People can “educate themselves on these problems,” she said. “Biggest step is being more knowledgeable on these things. Talking, donating, going to meetings or non-violent direct action workshops. Dartmouth does a lot of those. [Go to] deciphering media workshops — you can get the truth from things. You can become a pretty involved activist or a pretty involved ally.”
At Dartmouth, Terkildsen hopes to spread the word about Standing Rock.
“A lot of the first reactions when I came here was people were like, ‘Oh my God, you’re native. I didn’t realize you guys were still alive,’” she said. “Yeah, we’re still alive. We have a lot of problems.”
Other than educating oneself on these issues, Joshevama believes that there are also more direct actions people should take.

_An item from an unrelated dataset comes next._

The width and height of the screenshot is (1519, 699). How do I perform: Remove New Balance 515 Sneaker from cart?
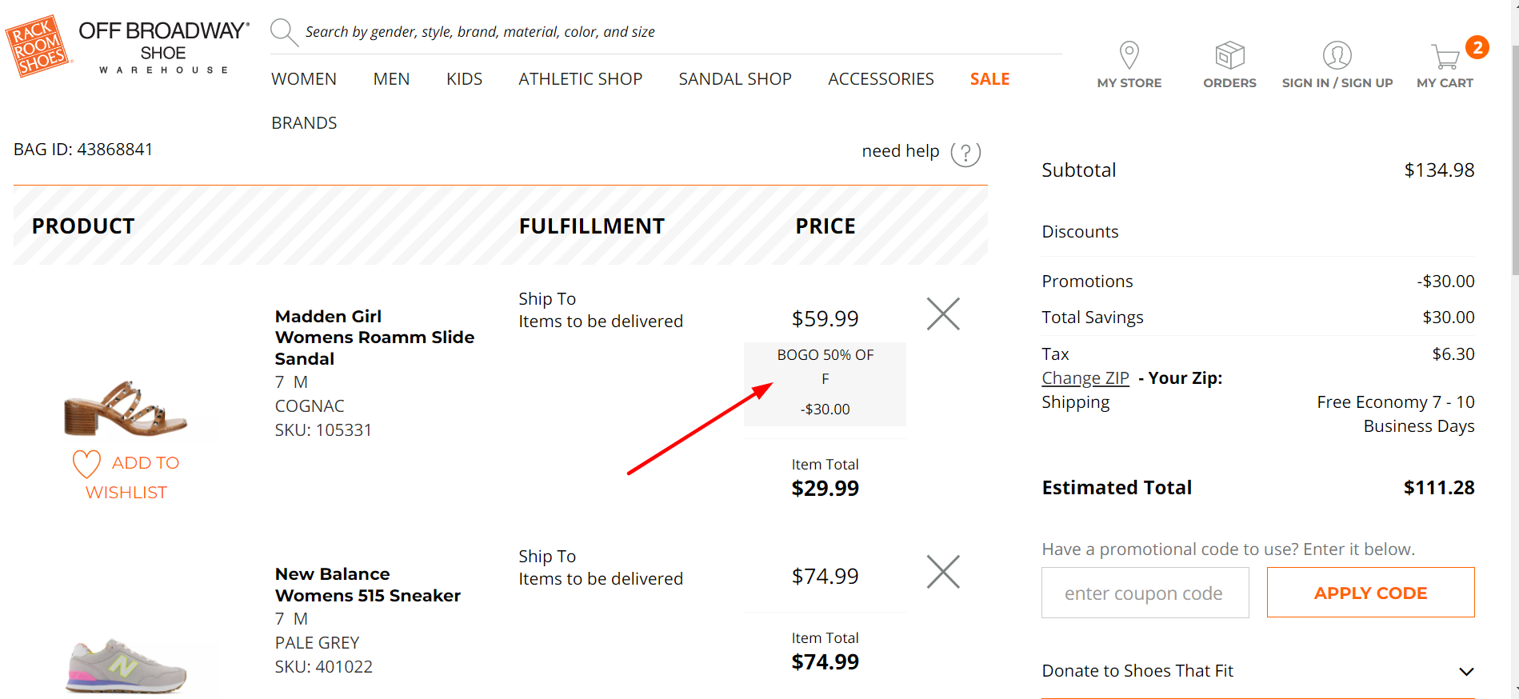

“I think it’s time for people to mobilize,” she said. “We need those people to stand in front of us when we get beat by cops. We need people to go out there and be pepper sprayed and get shot at because we need more people on the front line, and the front lines are everywhere.”
She also listed a number of other ways people could indirectly help, such as paying for protest gear — bulletproof vests to combat rubber bullets and milk of magnesia to alleviate the effects of pepper spray — since the gear is often expensive. Joshevama thinks people can also write letters to their politicians, run for political office and, importantly, take care of themselves. She noted that one can easily burn out from protesting.
“[Find] a way to help the cause in a way that’s comfortable for you,” she said. “[Find] what suits you. And it can be whatever cause you want. It can be something really simple.”
Both Terkildsen and Joshevama believe that a revolution is about to come.
“A lot of indigenous people prophesize about the seventh generation, which is now,” Terkildsen said. “[The seventh generation is] where we’re given a decision, and depending on this decision that we make, this can either lead to the continuation of life on earth, or it will lead to the demise of life on earth. [Standing Rock] is part of the revolution ... Right now, the right decisions are not being made.”
Joshevama, looking back on her time protesting, remembers: “The motto of the camp was peaceful and prayerful protest ... When you go to the front lines, it’s pounded into you: ‘You stay peaceful, you stay prayerful, but you’re still there to protest.’”
One powerful incident forever burned into her mind was when the police came to arrest a girl who was singing a prayer song.
“They tackled her into the ice, slammed her head in, buried it in the snow, and she kept singing,” she said. “She didn’t stop. “One of the things that kept me sane, once I was arrested, was [thinking], ‘It’s not their fault, they’ve been raised that way. They view violence as a way to answer to protect their resources.’”
Joshevama believes that Standing Rock is only the beginning of the revolution.
“We showed the world that we can be peaceful in the face of violence,” she said. “We have shown the world that we have tried to protest peacefully, and it was answered with violence. Now, it’s shown that there has to be more. You know that everyone who was there is now going to go out into the world and teach everybody what they learned.”